In the reaction ,
`CH_(3)-underset(Br)underset(|)(CH)-CH_(3)overset(alc.KOH)(to)(A)overset(HBr)underset("Peroxide")(to)(B) overset(NaI)underset("Acetone")(to)(C)`
The compound (C) is :

To solve the question step by step, let's analyze the reaction sequence provided: 1. **Identify the starting compound**: The starting compound is `CH3-CH(Br)-CH3`, which is 2-bromopropane. 2. **Step 1: Reaction with alcoholic KOH**: - The reaction of 2-bromopropane with alcoholic KOH is a dehydrohalogenation reaction. In this reaction, a hydrogen atom and a bromine atom are eliminated to form an alkene. - The elimination will occur between the bromine and a hydrogen atom from the adjacent carbon, leading to the formation of propene. - **Product A**: `CH3-CH=CH2` (propene). 3. **Step 2: Reaction with HBr in the presence of peroxide**: - The presence of peroxide leads to the anti-Markovnikov addition of HBr to the alkene.
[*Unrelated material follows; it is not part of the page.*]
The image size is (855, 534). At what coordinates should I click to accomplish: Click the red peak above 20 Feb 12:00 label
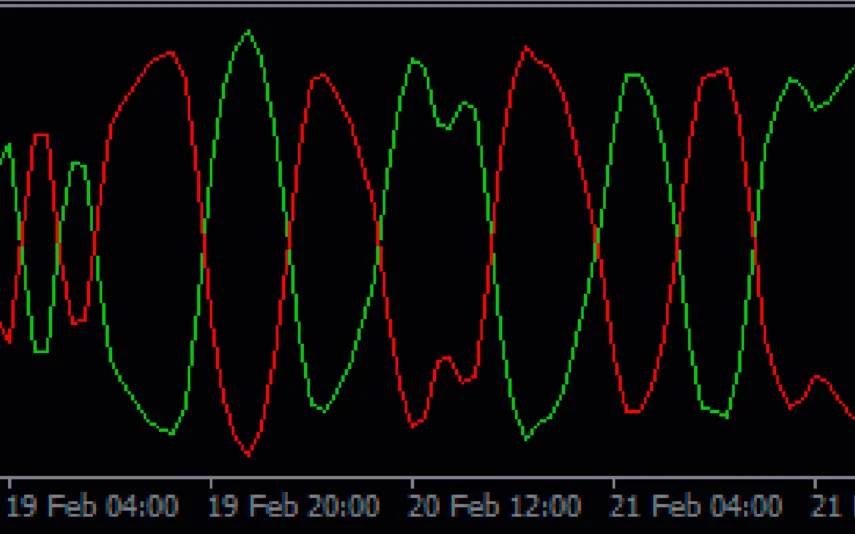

According to the peroxide effect, the bromine will add to the less substituted carbon, which in this case is the terminal carbon of propene. - Thus, HBr adds across the double bond resulting in the formation of butane. - **Product B**: `CH3-CH2-CH2-CH2Br` (butyl bromide). 4. **Step 3: Reaction with NaI in acetone**: - The reaction of butyl bromide with sodium iodide in acetone is a nucleophilic substitution reaction (S_N2 mechanism). Here, iodide ion (I-) will replace the bromine atom. - This leads to the formation of butyl iodide. - **Product C**: `CH3-CH2-CH2-CH2I` (butyl iodide). Thus, the final compound (C) formed in the reaction sequence is butyl iodide. ### Final Answer: The compound (C) is `CH3-CH2-CH2-CH2I` (butyl iodide).